Moreover, Icariin, rhoifolin, and mulberroside A regulate chondrocyte autophagy by mediating autophagy-related signaling pathways such as PI3K/AKT/mTOR (Lu et al., 2023; Tang et al., 2021; Yan et al., 2021). Curcumin, mangiferin, and sinensetin enhance autophagy through the activation of the AMPK signaling pathway (Jin et al., 2022; Li et al., 2019; Zhou et al., 2021). Chlorogenic acid and delphinidin promote the initiation of autophagy and suppress cartilage degeneration by activating pathways involving Nrf2 and NF-κB (Zada et al., 2021).

In addition, Baicalin activates autophagy via the miR-766-3p/AIFM1 axis, thereby protecting human OA chondrocytes (Li Z. et al., 2020).
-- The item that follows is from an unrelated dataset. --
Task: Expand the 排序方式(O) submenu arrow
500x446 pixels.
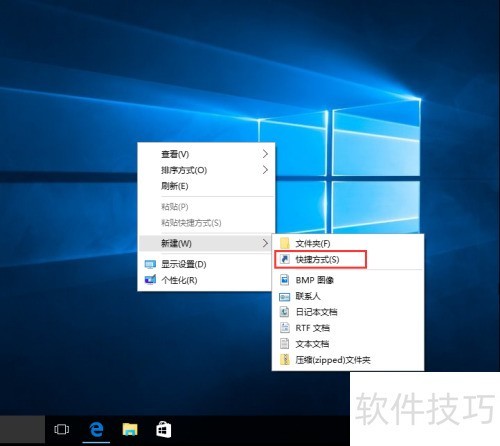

Curcumin upregulates autophagy-related pathways such as AKT/mTOR by inhibiting miR-34a, thus safeguarding chondrocytes (Yao et al., 2021). Columbianetin improves OA by activating chondrocyte autophagy through the inhibition of serum and glucocorticoid-induced protein kinase 1 (SGK1) expression (Chen et al., 2022b). Punicalagin enhances the phosphorylation of ULK1, promoting an autophagic state and improving the dysfunctional autophagic flux in chondrocytes (Kong et al., 2020).

 Emerging strategies for targeting autophagy in the treatment of cartilage degeneration Exosome-mediated autophagy regulation

Exosomes derived from mesenchymal stem cells serve as natural nanocarriers, characterized by excellent biocompatibility, low immunogenicity, and inherent cartilage-targeting properties, making them an ideal platform for delivering autophagy modulators in OA therapy. On one hand, exosomes are rich in miRNAs that can regulate autophagy; for instance, miR-98-5p carried by exosomes activates protective autophagy by targeting transcription factor 6 (Xu and Zhang, 2025). On the other hand, exosomes function as delivery systems, capable of loading small molecule autophagy drugs or mRNA via techniques such as electroporation, ultrasound, or co-incubation, thereby enabling targeted drug delivery. Moreover, surface modification of exosomes with cartilage-targeting peptides allows for the active, targeted delivery of drugs to the affected cartilage, significantly enhancing local drug concentration while minimizing systemic exposure (Kuang et al., 2025).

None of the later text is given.